### ABOUT THIS EXERCISE
A faithful copy of the whole listing is the goal. Match it exactly.

── RECORDS SUPPLIED ──

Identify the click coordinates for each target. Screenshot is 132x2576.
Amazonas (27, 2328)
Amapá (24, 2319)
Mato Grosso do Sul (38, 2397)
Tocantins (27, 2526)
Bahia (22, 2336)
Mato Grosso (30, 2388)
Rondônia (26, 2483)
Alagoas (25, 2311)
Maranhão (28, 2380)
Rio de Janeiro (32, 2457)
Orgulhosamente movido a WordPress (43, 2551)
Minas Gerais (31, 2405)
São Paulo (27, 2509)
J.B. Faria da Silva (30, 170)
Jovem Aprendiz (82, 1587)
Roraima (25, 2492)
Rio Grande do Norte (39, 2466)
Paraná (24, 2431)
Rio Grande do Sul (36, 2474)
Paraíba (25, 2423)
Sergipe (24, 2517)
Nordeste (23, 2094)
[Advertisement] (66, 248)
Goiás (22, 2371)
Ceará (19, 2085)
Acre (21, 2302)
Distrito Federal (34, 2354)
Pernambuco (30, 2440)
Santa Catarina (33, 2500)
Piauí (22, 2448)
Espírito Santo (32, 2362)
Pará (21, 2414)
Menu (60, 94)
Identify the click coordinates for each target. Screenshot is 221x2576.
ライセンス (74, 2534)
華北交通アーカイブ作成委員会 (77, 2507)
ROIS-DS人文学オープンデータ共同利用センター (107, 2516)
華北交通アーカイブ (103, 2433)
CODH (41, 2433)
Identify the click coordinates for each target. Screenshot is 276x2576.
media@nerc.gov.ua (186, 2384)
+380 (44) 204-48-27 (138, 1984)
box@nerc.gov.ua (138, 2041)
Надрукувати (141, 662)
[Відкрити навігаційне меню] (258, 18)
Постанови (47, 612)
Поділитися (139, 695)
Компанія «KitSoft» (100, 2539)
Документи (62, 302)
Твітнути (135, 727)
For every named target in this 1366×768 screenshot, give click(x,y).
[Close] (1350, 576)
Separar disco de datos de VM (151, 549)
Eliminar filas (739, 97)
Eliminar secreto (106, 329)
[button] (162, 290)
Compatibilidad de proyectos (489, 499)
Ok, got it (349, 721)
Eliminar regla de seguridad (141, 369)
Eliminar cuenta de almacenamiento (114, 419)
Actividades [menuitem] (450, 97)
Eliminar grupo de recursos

───

### PROBLEM SOLUTION
Identify the click coordinates for each target. Screenshot is 132x2576.
Amazonas (27, 2328)
Amapá (24, 2319)
Mato Grosso do Sul (38, 2397)
Tocantins (27, 2526)
Bahia (22, 2336)
Mato Grosso (30, 2388)
Rondônia (26, 2483)
Alagoas (25, 2311)
Maranhão (28, 2380)
Rio de Janeiro (32, 2457)
Orgulhosamente movido a WordPress (43, 2551)
Minas Gerais (31, 2405)
São Paulo (27, 2509)
J.B. Faria da Silva (30, 170)
Jovem Aprendiz (82, 1587)
Roraima (25, 2492)
Rio Grande do Norte (39, 2466)
Paraná (24, 2431)
Rio Grande do Sul (36, 2474)
Paraíba (25, 2423)
Sergipe (24, 2517)
Nordeste (23, 2094)
[Advertisement] (66, 248)
Goiás (22, 2371)
Ceará (19, 2085)
Acre (21, 2302)
Distrito Federal (34, 2354)
Pernambuco (30, 2440)
Santa Catarina (33, 2500)
Piauí (22, 2448)
Espírito Santo (32, 2362)
Pará (21, 2414)
Menu (60, 94)
Identify the click coordinates for each target. Screenshot is 221x2576.
ライセンス (74, 2534)
華北交通アーカイブ作成委員会 (77, 2507)
ROIS-DS人文学オープンデータ共同利用センター (107, 2516)
華北交通アーカイブ (103, 2433)
CODH (41, 2433)
Identify the click coordinates for each target. Screenshot is 276x2576.
media@nerc.gov.ua (186, 2384)
+380 (44) 204-48-27 (138, 1984)
box@nerc.gov.ua (138, 2041)
Надрукувати (141, 662)
[Відкрити навігаційне меню] (258, 18)
Постанови (47, 612)
Поділитися (139, 695)
Компанія «KitSoft» (100, 2539)
Документи (62, 302)
Твітнути (135, 727)
For every named target in this 1366×768 screenshot, give click(x,y).
[Close] (1350, 576)
Separar disco de datos de VM (151, 549)
Eliminar filas (739, 97)
Eliminar secreto (106, 329)
[button] (162, 290)
Compatibilidad de proyectos (489, 499)
Ok, got it (349, 721)
Eliminar regla de seguridad (141, 369)
Eliminar cuenta de almacenamiento (114, 419)
Actividades [menuitem] (450, 97)
Eliminar grupo de recursos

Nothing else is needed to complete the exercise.